# Alıştırmalar
A. Tenasüh metnine göre ruhlar, insanlar çağırdığında neden gelemez? Metnin verdiği gerekçeyi bir iki cümleyle açıklayınız.
B. Tenasüh metnini kaldığı son cümleden itibaren sürdürünüz.

# Kaynak Metin
################

İslam’a Göre Tenasüh Var mı?

Rûhun bir bedenden diğer bir bedene geçerek dünyadaki var­lı­ğını kesintisiz olarak devam ettirdiğini, iyi kimselere ait ruhların yüce şah­siyetlere, kötü kimselere ait ruhların ise hayvan­lara intikal ettiği iddia edilir. Buna tenâsuh (reenkarnasyon) denir.

İslam’dan önce eski Mısırlılarda, Yunanlılarda ve bazı Yahudilerde tenâsuh (reenkarnasyon) inancı mevcuttu. İslam tarihinde de Kaderî ve Râfizîlerin bazı gulât (aşırı) kısımlarında ortaya çıkmıştır.[1]

İSLAM’DA REENKARNASYON VAR MI?

İslâm, tenâsuhu kabul etmez. Bu inanç, imanla ve bilhassa âhiret inancıyla bağdaşmaz. Âyet-i kerimelerde şöyle buyrulur:

“Onların ateşin karşısında durdurulup «Ah, keşke dünyaya geri gönderilsek de bir daha Rabbimizin âyetlerini yalanlamasak ve inananlardan olsak!» dediklerini bir görsen!.. Hayır! Daha önce gizlemekte oldukları şeyler (günahlar) kendilerine göründü. Eğer (dünyaya) geri gönderilseler yine kendilerine yasak edilen şeylere döneceklerdir. Zira onlar gerçekten yalancıdırlar.” (En‘âm, 27-28)

“Nihayet onlardan birine ölüm gelip çattığında: «Rabbim! Beni geri gönder de boşa geçirdiğim dünyada sâlih bir amel işleyeyim» der. Hayır! Bu, sadece onun söylediği (boş) bir sözden ibarettir. Onların arkasında, tekrar dirilecekleri güne kadar bir perde vardır.” (Mü’minûn, 99-100)

“Onlardan önce nice kavimleri helak ettiğimizi görmüyorlar mı?! Onlar bunlara tekrar dönüp gelmezler.” (Yâsîn, 31)[2]

İNSANIN YARATILIŞ SAFHALARI

İnsanın yaratılış safhalarını anlatan âyetten sonra şöyle buyrulur:

“Sonra siz bunun arkasından muhakkak öleceksiniz. Sonra da kıyamet günü muhakkak diriltileceksiniz.” (Mü’minûn, 15-16)

Şehidler tekrar tekrar dünyaya döndürülüp Allah yolunda defalarca şehid olmak isterler, ancak Cenâb-ı Hak:

“Ben daha önce, «Ölenler artık dünyaya geri dönmeyecekler!» diye hükmettim” buyurur. (Tirmizî, Tefsîr, 3/3010)

Yine kabirde meleklerin sualleri ve kişinin durumuna göre kabrin cennet bahçelerinden bir bahçe veya Cehennem çukurlarından bir çukur olduğu ile alâkalı pek çok rivayet mevcuttur.[3] Bütün bunlar rûhların başka bir bedene göç etmediğini ve insanlar çağırdığında gelemeyeceğini göstermektedir. Zira ruh hesap vermek, amellerinin karşılığını almak gibi çok mühim işlerle meşguldür, başka bir şeyle uğraşmaya hâli yoktur. Cenâb-ı Hak şöyle buyurur:

“Herkes, yaptığı işlerin rehini ve esîridir.” (Müddessir, 38)

################

# Verilen Bilgiler
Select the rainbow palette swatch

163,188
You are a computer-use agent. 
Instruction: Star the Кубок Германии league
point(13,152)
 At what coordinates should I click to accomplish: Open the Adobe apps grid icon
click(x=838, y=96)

################

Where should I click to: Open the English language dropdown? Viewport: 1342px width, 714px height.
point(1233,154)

################

# Görevlere Göre Cevaplar
A. Ruh; hesap vermek, amellerinin karşılığını almak gibi çok mühim işlerle meşguldür. Bu yüzden başka bir şeyle uğraşmaya hâli yoktur.

B.
Tenâsuha inananlar, bu dünyada yapılan amellerin karşılığı için binlerce yıldan daha uzun bir hayatın gerekli olduğunu idrâk edemediklerinden böyle düşünüyorlar. Aynı uzunluktaki bir hayata yeniden doğuşun, mükâfât ve ceza meselesini çözmede yetersiz kalacağı aşikârdır. Diğer taraftan, iyi ve kötü fiillerin katlanarak katmerli bir şekilde bir hayattan diğerine aktarılmasıyla bu iş daha karmaşık hâle gelecektir. Bu durumda, bir insanın hesabı hiçbir zaman gerçekleşmeyecektir.

Tenâsuh akîdesi ahlâkî nedensellik ihtiyacını tatmin etmekten ve insanın mesuliyetini temellendirmekten uzaktır. Zira insan, var olduğu iddia edilen önceki hayatını hatırlamadığına göre şu anda hangi sebeple mükâfatlandırıldığını veya cezalandırıldığını bilemeyeceği için böyle bir mükâfat veya ceza anlamsız kalır ve ahlâkî açıdan hiçbir fayda sağlamaz.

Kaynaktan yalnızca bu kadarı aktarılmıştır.